I stay alert to wonders and signs. When I was running

last week, a black snake at least four feet long slithered
off the road into the dusk and then a double rainbow
so bright vaulted across the sky I didn’t know what
to do except attempt to capture both with my phone

in case: covenant; in case: end of an epoch. We try
to warn ourselves every chance we get about this
dangerous moment, but I was raised by refugees
trained in the art of hyper-vigilance. You don’t need

to tell me anything. On a wall at a local museum
there’s a movie rolling of Holocaust survivors filmed
thirty-six years ago—the last Yiddish generation
sunning themselves on South Beach.

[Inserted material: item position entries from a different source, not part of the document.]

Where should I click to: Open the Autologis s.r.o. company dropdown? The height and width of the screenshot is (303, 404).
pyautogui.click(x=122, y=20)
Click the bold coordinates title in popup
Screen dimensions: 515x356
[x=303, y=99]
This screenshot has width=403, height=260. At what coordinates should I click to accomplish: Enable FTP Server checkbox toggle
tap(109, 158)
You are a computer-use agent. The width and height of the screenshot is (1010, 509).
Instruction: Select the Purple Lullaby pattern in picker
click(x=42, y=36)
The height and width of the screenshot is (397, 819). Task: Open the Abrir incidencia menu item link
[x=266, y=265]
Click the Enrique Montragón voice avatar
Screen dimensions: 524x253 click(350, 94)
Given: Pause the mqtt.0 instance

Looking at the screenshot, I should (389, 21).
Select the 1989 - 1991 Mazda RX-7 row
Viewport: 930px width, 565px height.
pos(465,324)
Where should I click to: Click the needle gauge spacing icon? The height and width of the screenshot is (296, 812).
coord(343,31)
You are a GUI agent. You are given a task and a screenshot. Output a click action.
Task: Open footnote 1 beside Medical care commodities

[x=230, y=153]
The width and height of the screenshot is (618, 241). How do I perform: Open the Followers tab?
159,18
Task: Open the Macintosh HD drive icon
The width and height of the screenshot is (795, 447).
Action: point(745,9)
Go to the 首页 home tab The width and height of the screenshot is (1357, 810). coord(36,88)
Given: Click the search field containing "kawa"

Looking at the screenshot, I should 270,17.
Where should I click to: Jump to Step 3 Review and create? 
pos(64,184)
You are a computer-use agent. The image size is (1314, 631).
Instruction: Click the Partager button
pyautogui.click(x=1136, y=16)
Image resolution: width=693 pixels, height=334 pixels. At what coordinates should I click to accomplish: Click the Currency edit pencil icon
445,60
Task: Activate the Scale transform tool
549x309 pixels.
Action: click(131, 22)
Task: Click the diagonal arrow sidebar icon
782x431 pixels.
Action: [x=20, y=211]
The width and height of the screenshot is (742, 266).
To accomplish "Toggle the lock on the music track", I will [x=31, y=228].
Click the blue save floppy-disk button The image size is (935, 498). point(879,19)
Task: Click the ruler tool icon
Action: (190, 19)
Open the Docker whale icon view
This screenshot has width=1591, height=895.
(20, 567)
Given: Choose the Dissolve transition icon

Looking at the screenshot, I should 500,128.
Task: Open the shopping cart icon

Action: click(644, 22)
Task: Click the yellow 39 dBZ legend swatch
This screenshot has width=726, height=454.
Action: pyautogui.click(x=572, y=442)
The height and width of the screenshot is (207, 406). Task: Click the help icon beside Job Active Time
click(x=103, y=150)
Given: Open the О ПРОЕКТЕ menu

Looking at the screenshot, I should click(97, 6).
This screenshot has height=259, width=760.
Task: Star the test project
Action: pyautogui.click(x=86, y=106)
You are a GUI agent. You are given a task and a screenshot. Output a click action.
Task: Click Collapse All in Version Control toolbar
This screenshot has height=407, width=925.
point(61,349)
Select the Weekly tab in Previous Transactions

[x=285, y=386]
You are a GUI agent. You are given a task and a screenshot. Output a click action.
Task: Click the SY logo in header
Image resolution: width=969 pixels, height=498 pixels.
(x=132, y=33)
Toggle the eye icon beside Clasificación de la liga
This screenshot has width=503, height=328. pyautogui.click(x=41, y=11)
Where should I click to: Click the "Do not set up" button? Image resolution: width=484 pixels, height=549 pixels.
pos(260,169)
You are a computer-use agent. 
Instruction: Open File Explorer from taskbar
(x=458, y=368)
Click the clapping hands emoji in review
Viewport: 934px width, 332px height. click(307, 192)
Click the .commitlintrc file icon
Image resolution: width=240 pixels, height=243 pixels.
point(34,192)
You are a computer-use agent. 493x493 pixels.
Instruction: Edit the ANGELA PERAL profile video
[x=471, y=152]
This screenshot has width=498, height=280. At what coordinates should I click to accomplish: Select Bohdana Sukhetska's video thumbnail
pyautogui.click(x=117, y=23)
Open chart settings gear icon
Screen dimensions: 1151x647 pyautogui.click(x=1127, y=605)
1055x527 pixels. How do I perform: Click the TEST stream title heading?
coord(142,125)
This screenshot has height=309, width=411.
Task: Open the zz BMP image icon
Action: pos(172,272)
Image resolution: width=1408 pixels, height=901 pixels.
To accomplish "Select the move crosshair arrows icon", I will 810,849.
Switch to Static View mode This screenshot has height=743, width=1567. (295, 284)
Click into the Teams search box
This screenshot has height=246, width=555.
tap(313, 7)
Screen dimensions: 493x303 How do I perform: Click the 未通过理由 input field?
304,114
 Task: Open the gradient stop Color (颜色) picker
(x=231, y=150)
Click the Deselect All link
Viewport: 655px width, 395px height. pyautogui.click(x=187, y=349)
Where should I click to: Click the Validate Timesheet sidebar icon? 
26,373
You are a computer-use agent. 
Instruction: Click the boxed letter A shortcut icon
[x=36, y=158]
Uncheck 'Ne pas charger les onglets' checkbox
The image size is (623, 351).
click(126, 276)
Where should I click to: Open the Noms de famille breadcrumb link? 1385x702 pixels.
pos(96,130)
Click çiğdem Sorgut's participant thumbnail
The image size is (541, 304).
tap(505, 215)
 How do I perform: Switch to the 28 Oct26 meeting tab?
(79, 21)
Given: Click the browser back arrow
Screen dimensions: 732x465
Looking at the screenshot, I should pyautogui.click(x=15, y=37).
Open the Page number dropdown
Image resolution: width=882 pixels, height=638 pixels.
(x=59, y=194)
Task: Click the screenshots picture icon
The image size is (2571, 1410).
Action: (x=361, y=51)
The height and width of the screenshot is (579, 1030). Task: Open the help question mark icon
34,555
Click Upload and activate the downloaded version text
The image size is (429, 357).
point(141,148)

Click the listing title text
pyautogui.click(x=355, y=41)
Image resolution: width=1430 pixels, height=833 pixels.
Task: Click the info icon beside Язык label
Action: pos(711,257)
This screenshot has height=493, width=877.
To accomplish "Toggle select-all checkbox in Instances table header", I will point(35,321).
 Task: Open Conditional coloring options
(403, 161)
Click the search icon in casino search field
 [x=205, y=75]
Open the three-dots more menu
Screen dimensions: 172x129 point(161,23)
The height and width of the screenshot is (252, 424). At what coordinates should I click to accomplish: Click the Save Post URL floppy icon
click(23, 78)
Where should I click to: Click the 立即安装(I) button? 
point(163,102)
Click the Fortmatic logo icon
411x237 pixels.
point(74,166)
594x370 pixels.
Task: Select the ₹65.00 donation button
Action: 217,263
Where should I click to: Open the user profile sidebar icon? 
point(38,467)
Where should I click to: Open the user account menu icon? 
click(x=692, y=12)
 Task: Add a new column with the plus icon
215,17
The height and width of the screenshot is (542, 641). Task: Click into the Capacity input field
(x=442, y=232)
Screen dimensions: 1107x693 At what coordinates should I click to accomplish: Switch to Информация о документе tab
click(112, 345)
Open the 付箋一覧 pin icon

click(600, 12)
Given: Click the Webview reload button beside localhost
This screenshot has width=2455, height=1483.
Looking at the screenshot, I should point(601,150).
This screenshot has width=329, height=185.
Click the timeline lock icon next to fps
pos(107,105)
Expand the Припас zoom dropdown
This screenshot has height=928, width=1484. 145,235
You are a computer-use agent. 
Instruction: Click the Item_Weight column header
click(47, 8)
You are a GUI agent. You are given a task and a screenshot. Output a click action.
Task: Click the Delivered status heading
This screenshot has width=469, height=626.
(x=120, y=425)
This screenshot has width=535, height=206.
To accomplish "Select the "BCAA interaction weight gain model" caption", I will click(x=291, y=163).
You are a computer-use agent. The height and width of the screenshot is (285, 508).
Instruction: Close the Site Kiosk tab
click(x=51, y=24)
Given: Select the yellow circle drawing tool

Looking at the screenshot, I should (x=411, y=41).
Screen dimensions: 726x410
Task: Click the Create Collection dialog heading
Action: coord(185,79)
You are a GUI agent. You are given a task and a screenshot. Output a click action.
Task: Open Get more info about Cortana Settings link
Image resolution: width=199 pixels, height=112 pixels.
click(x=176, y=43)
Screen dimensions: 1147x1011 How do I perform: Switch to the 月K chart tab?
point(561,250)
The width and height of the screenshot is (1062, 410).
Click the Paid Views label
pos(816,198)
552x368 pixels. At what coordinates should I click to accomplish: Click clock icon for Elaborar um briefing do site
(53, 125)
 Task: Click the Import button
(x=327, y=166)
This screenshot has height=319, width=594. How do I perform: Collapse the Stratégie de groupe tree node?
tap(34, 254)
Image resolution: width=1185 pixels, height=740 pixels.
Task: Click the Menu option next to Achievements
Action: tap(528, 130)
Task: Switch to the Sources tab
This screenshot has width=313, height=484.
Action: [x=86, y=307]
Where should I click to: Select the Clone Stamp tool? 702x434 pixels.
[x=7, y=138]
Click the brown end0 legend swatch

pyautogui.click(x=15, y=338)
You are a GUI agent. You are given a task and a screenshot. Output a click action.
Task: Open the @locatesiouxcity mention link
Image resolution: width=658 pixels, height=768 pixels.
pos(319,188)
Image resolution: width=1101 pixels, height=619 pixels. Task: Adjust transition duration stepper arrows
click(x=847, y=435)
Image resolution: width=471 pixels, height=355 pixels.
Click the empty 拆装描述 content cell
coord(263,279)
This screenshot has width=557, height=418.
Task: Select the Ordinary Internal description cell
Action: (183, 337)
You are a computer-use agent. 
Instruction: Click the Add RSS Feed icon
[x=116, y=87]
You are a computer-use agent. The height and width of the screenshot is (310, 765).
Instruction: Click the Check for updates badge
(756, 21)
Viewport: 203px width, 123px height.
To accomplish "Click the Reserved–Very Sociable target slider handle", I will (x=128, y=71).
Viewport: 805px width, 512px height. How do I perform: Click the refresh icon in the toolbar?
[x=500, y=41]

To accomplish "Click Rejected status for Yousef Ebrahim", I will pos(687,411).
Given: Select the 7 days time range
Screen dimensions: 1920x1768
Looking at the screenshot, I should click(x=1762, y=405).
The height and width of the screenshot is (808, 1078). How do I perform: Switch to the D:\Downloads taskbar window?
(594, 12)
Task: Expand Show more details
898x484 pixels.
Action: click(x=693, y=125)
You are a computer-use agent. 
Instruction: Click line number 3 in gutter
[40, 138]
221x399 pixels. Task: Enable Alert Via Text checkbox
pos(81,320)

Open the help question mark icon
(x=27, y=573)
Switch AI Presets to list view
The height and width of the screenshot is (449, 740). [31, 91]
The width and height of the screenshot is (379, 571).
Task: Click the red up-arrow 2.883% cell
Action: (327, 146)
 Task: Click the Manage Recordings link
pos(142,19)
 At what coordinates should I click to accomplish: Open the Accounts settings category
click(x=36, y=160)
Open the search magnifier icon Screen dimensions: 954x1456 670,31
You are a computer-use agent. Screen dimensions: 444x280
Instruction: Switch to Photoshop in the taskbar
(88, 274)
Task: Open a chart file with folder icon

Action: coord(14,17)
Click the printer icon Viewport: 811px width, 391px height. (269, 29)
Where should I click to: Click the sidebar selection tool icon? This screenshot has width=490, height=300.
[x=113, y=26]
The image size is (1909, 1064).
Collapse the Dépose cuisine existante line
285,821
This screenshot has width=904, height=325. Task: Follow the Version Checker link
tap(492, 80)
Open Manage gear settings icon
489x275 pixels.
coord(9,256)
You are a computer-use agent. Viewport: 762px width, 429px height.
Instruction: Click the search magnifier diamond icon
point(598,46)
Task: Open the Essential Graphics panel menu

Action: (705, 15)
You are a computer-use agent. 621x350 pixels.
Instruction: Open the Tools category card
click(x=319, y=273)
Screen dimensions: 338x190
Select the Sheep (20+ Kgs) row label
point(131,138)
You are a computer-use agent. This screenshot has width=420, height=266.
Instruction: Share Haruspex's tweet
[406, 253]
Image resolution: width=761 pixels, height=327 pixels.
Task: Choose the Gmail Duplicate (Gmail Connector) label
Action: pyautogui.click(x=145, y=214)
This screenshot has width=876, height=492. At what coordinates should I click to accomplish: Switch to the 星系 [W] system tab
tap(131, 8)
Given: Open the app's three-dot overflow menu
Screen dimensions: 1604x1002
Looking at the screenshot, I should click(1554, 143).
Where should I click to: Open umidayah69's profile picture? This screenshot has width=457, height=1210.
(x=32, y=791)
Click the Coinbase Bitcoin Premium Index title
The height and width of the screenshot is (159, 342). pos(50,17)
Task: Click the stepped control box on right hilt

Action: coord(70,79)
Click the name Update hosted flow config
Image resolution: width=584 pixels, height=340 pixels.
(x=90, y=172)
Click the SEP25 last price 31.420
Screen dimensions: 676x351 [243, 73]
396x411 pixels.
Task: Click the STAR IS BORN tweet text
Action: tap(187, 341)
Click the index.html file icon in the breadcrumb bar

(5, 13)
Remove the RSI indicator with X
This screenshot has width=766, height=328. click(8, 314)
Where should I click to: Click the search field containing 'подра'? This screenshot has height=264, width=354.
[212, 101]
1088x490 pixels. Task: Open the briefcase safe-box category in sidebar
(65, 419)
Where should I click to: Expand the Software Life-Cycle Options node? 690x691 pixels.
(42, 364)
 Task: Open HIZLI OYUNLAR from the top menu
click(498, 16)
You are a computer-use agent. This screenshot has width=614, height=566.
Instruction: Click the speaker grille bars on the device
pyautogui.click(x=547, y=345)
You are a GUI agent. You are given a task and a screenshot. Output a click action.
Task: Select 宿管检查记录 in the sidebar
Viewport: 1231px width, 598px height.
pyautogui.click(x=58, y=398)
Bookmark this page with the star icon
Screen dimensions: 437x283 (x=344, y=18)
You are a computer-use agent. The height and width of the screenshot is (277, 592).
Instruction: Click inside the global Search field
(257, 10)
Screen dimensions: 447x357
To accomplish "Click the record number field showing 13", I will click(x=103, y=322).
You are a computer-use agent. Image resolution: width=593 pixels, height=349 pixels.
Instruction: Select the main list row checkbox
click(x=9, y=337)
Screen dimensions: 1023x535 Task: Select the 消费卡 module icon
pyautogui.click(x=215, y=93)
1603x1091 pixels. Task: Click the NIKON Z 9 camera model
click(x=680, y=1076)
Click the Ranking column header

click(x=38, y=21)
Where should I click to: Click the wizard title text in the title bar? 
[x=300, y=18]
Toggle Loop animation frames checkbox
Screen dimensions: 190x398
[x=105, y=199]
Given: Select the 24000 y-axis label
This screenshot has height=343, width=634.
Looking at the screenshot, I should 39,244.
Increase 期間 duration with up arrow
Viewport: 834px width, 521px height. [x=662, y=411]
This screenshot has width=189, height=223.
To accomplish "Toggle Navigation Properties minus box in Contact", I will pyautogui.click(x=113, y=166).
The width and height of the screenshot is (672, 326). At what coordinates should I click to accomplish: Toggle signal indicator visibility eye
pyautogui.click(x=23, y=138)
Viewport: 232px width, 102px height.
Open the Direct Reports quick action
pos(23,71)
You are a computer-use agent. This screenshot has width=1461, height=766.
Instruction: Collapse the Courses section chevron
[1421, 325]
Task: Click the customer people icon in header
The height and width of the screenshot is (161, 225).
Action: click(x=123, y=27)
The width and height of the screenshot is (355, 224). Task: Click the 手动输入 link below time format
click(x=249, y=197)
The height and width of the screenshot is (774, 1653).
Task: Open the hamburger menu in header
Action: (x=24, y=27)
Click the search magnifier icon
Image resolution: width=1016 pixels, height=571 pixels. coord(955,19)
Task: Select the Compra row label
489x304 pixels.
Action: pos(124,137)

They say

don’t be afraid. If we don’t say anything, no one
will ever know what happened. I was twenty-four months
in the bushes in hiding. I was laying three days
among the dead in the wagons. We walked around

like our own shadows. When I came over, I didn’t
have nothing. Here I’m alive, and I love it.
They are singing talking sewing playing cards
doing aerobics on the beach, arguing and feeding

pigeons crumbs of bread, reading or napping on
park benches, dancing with each other on hotel
porches, the women often in pairs. Everything
blows through—even the lightning breaking open

thick clouds on the horizon. If I were to describe
the waves here to a landlocked friend or lover, I’d say
they’re a roar or a shush or a breath. I am alive.
There is nothing I can say to comfort us.